One of the biggest benefits that your workplace (hopefully) offers is medical and dental benefits. My work offers decent benefits – my husband’s offers excellent ones. It can be a pain to fill in paperwork, and submit a claim to one company, then have to submit a claim to another one, but it’s well worth it. Here are some tips I’ve learned that will hopefully make it easier for you to submit medical and dental claims, and ensure you get back all the money you can.
- The easiest way to not have to pay money out on prescriptions is to see if your insurance company offers a drug card. Mine does (it’s Sunlife). I’ve provided my local pharmacy with the information on it, and when I go to get a prescription filled, they automatically ring through whatever the insurance company will pay, and I only have to pay the difference. So find out if your company has a drug card, and if they do –use it!
- My dentist also contacts my insurance company directly – right while they’re ringing up my bill. I assume it’s all computerized, because within moments of contacting the insurance company, they get a coverage statement back. I don’t have to do anything! I just have to pay the bill up front, and then money from the insurance company automatically gets deposited to my account a few days later. So – bring information like your policy and ID number to your dentist and see if they offer direct submission to your insurance company.
- See if your company offers online submission. If you’re not big on filling in paperwork, it may be possible to submit a claim online. I’ve done that a few times this year – once for naturopath visits, and once for medication obtained directly from a doctor. The naturopath visit claim went through without a hitch, but not the medication one. I had to scan the receipts and email them, but that wasn’t too much extra work.
- And the least fun option. Fill in your paperwork. I know, I know – it’s boring and no fun. My husband’s company makes you fill in information for each medication – even though all that information is available on the receipts. I hate doing it, but his coverage is great, so I do. Remember – just because your company covered some of the costs doesn’t mean you shouldn’t submit the rest of the costs to your spouse or partner’s company. They may cover the rest and may also cover things your company wouldn’t cover at all. And before you mail it out – PHOTOCOPY everything. You never know when something will get lost in the mail or you’ll have to resubmit a claim.
What if the company rejects my claim?
Okay, this sucks, and rumor has it that insurance companies do this outright with some big claims just to see if you’ll make the effort to fight them. If your claim is rejected or you didn’t get back as much as you expected:
- Check your benefits coverage and your paperwork. Something you thought would be covered may not be, or you may have made a mistake in the paperwork.

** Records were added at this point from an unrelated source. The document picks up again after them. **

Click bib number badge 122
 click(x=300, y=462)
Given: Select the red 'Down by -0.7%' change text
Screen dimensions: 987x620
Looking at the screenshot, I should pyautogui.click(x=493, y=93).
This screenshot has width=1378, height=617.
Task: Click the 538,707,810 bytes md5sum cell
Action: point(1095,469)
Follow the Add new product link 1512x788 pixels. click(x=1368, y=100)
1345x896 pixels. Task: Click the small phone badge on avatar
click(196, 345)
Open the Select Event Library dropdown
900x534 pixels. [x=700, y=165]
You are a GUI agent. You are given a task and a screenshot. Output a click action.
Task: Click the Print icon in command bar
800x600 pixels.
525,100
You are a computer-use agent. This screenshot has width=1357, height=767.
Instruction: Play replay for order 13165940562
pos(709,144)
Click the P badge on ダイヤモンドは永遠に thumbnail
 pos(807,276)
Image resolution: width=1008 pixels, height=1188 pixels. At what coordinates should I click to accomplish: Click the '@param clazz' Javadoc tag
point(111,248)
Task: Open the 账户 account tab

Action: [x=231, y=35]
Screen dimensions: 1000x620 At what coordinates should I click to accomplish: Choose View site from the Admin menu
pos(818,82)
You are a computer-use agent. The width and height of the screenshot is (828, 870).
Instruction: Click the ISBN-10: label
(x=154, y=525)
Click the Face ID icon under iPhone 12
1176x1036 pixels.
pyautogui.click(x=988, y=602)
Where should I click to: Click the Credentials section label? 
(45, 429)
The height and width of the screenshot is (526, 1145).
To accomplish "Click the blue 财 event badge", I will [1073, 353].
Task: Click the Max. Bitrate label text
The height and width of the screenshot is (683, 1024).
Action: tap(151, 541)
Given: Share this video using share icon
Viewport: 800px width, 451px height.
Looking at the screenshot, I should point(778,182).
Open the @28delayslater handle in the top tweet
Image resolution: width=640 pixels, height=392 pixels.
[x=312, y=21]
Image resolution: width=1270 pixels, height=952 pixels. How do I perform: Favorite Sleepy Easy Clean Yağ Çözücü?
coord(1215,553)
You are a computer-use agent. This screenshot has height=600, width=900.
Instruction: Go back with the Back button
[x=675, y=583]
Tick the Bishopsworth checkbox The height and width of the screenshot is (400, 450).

- Try to contact the insurance company via email or phone. After my husband’s company claimed that the package I sent them twice never got there, we tracked down a phone number for his insurance company that put us in touch with a section that only dealt with my husband’s company. That was very helpful.
- Check the claim processed information your company provided. Mine mucked up a date and I didn’t catch it before I sent everything in to my husband’s company. So, my husband’s company then screwed up their claim processing, and didn’t give us back everything we were entitled to. When I tried to explain this to them, they then claimed I owed them money back! I then sat down, figured out exactly where all the mistakes were, and sent them a detailed letter explaining the whole thing. It was a pain, and quite stressful, but we got all the money back in the end. Phew!
How do you deal with medical and dental claims? Have you ever run into any real issues trying to get your money back?